Lines holding the string "width": copy each one from the listing below.
^^^^
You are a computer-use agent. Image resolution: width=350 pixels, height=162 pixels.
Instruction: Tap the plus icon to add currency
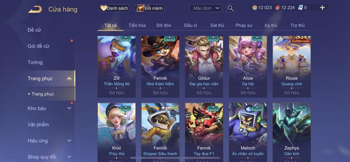[322, 8]
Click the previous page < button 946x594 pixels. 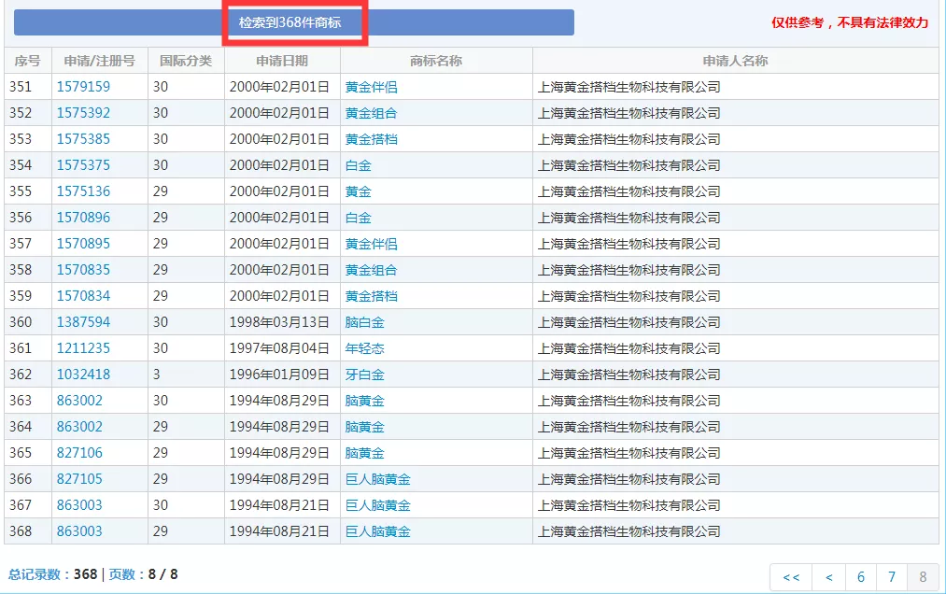click(828, 577)
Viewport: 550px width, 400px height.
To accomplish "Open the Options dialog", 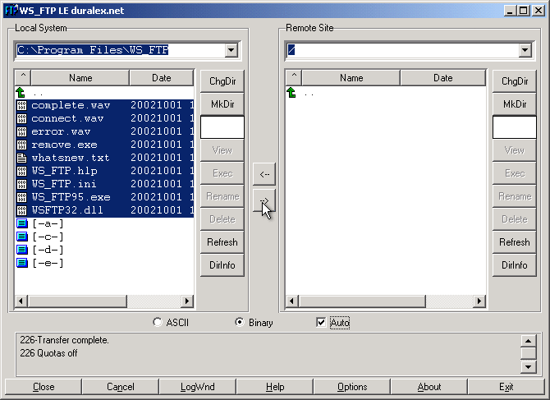I will click(352, 387).
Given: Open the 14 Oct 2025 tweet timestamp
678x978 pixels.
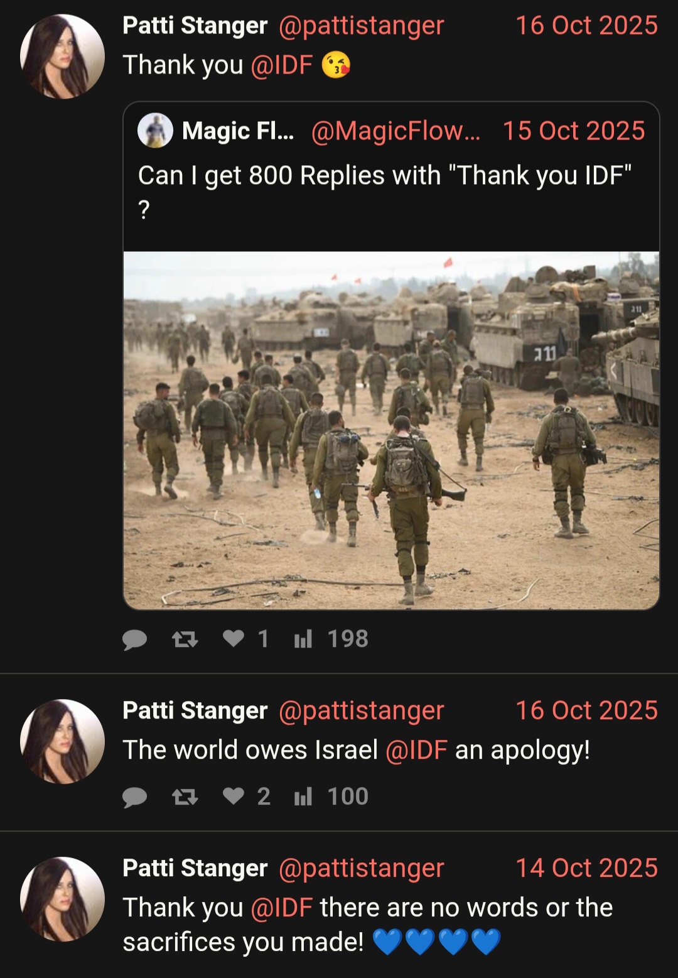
^^^^
- **EXERCISE ANSWER**:
You are a computer-use agent. Image resolution: width=350 pixels, height=162 pixels.
Viewport: 550px width, 400px height.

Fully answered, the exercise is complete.